Orientation and Conformation of Proteins at the Air–Water Interface Determined from Integrative Molecular Dynamics Simulations and Sum Frequency Generation Spectroscopy

• Published in: Langmuir Vol. 36; no. 40; pp. 11855 - 11865
• Main Authors: Alamdari, Sarah, Roeters, Steven J, Golbek, Thaddeus W, Schmüser, Lars, Weidner, Tobias, Pfaendtner, Jim
• Format: Journal Article
• Language: English
• Published: United States American Chemical Society 13.10.2020
• Subjects: adsorption; emulsions; INORGANIC, ORGANIC, PHYSICAL, AND ANALYTICAL CHEMISTRY; isoelectric point; liquid-air interface; lysozyme; molecular dynamics; protein conformation; spectroscopy
• ISSN: 0743-7463; 1520-5827; 1520-5827
• DOI: 10.1021/acs.langmuir.0c01881

Understanding the assembly of proteins at the air-water interface (AWI) informs the formation of protein films, emulsion properties, and protein aggregation.

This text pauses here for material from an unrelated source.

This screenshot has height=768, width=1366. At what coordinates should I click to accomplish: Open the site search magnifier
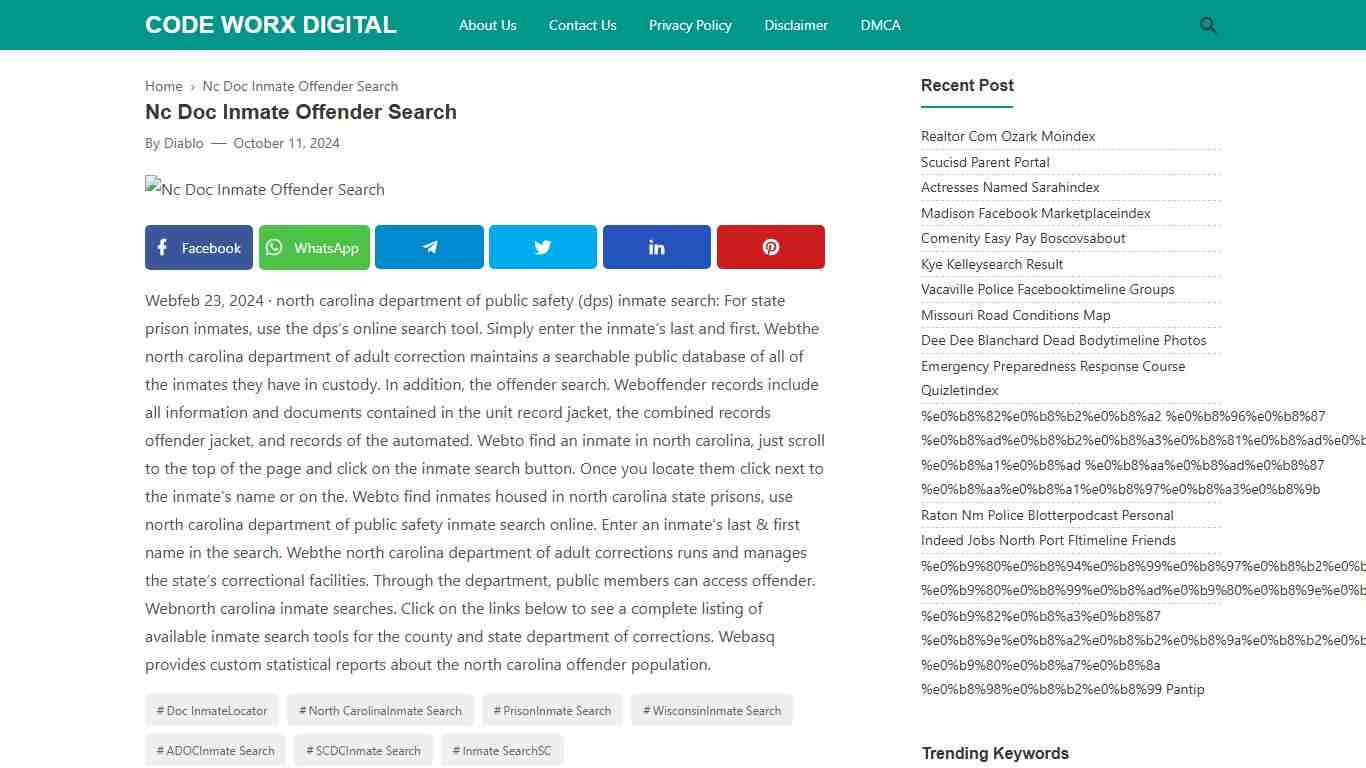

Determination of protein conformation and orientation at an interface is difficult to resolve with a single experimental or simulation technique alone. To date, the interfacial structure of even one of the most widely studied proteins, lysozyme, at the AWI remains unresolved. In this study, molecular dynamics (MD) simulations are used to determine if the protein adopts a side-on, head-on, or axial orientation at the AWI with two different forcefields, GROMOS-53a6 + SPC/E and a99SB-disp + TIP4P-D. Vibrational sum frequency generation (SFG) spectroscopy experiments and spectral SFG calculations validate consistency between the structure determined from MD and experiments. Overall, we show with strong agreement that lysozyme adopts an axial conformation at pH 7. Further, we provide molecular-level insight as to how pH influences the binding domains of lysozyme resulting in side-on adsorption near the isoelectric point of the lysozyme.